_Problem requirements_
Quote, without any change, the line that contains "Task: Expand the" and all lines that follow it to the end of the data below.

_The input_
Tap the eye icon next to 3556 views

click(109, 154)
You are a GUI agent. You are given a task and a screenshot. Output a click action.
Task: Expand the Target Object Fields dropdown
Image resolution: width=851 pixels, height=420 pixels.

_Solution for this problem_
Task: Expand the Target Object Fields dropdown
Image resolution: width=851 pixels, height=420 pixels.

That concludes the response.